Ka Vian yang sedari tadi membisu langsung memeluku, mendekapku dengan erat, sempat kucoba untuk melepasnya tetapi ia semakin erat memeluku.

"Terima kasih Riza...."
"Mungkin saya memang tak tau siapa yang benar-benar saya cintai. Tapi yang jelas saya akan mencoba untuk mengenali diri saya sendiri, hati saya sendiri. Sebelum saya mencintai seseorang"

Aku melepas pelukannya dan mencoba untuk tersenyum.

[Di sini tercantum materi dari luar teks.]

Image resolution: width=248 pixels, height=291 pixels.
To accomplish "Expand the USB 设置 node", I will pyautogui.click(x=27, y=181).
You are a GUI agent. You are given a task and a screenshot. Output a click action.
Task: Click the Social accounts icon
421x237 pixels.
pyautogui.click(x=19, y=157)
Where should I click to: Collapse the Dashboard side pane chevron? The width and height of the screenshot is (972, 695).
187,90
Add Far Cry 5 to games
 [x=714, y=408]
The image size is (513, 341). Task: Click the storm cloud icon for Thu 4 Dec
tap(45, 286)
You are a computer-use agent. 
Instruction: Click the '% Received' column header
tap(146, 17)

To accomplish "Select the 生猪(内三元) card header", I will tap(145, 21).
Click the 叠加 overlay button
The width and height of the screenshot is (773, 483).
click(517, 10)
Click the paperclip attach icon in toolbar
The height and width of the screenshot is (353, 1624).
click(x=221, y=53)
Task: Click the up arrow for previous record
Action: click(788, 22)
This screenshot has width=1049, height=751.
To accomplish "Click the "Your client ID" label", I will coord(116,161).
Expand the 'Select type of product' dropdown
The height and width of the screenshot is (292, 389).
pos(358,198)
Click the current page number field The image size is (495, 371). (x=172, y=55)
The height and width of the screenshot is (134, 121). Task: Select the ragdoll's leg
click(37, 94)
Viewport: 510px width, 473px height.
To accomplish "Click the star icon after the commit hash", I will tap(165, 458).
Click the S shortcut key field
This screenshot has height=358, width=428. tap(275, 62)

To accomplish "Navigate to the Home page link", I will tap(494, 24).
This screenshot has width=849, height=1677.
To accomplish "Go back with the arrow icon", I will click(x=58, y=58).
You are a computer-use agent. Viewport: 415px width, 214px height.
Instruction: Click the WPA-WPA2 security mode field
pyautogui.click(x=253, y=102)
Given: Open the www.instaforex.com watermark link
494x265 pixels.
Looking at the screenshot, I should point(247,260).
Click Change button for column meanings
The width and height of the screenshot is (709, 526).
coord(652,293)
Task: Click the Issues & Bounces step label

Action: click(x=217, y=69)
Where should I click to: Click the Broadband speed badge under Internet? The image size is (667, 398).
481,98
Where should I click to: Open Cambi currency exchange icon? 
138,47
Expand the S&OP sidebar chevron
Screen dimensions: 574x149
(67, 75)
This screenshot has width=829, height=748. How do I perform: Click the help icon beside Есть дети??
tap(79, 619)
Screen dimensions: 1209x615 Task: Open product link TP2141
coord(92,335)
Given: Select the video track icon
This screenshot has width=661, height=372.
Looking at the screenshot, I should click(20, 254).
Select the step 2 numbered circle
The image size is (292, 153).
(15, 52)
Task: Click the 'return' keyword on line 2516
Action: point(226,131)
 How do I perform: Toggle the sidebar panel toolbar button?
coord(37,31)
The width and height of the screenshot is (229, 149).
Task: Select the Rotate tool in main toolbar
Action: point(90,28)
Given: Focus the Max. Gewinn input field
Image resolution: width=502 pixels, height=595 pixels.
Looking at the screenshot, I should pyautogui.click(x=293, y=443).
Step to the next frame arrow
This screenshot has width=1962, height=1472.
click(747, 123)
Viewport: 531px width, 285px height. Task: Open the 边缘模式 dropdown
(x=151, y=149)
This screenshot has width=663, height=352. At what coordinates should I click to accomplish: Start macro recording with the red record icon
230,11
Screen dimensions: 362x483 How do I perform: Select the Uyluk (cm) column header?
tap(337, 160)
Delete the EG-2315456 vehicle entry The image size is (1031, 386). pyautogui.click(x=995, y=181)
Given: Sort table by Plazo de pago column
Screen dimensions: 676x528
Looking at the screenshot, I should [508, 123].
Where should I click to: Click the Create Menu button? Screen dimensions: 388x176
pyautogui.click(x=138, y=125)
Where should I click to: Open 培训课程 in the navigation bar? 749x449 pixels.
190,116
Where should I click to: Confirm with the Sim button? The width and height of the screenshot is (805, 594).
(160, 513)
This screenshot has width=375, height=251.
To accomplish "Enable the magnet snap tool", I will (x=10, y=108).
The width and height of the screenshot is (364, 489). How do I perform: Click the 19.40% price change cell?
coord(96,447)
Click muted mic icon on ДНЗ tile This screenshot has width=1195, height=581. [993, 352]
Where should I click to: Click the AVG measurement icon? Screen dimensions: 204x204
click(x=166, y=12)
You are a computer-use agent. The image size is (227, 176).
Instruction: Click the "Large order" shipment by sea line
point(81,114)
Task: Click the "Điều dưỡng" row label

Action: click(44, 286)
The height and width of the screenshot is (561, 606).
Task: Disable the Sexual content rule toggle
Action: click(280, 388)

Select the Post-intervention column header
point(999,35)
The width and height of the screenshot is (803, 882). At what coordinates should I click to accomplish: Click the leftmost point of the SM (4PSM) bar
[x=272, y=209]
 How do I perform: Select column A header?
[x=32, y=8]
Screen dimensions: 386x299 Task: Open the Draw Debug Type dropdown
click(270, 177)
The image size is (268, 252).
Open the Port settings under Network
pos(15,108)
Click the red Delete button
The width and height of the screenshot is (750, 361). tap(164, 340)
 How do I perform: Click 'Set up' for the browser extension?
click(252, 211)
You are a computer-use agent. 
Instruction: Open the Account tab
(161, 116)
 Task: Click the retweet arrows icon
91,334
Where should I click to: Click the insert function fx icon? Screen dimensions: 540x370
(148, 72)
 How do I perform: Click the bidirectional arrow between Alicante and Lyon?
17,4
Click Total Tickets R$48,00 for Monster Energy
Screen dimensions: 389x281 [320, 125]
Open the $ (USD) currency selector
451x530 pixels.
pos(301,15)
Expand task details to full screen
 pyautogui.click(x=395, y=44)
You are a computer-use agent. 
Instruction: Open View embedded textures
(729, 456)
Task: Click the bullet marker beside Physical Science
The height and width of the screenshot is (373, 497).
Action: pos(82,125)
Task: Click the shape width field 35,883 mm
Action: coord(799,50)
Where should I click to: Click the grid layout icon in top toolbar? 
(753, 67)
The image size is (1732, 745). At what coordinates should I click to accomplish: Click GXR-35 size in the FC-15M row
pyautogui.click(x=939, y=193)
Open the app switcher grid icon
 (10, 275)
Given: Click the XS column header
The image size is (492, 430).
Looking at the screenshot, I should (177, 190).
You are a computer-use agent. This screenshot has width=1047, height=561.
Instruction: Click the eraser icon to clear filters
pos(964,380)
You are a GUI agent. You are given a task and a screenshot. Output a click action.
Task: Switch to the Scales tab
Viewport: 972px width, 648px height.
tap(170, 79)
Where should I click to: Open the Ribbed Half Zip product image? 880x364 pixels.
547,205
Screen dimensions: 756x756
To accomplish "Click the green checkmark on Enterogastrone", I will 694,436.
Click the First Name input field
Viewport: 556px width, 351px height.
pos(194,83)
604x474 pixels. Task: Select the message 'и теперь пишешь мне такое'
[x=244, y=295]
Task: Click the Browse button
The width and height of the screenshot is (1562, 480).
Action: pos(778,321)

"Semoga kaka bahagia dengan orang yang kaka cintai dan mencintai kaka juga. Saya permisi ka. Terima kasih karena sempat membuat saya bahagia dan memiliki kenangan yang manis untuk diingat. Meskipun semuanya sekarang hanya telah menjadi kenangan"

Tanpa menunggu apapun aku langsung pergi meninggalkan ka Vian, meski berkali-kali ka Vian memanggil aku hanya diam dan terus berjalan. Seketika air mata telah jatuh membasahi pipiku, semua tangis yang ku tahan meledak sesaat aku pergi darinya.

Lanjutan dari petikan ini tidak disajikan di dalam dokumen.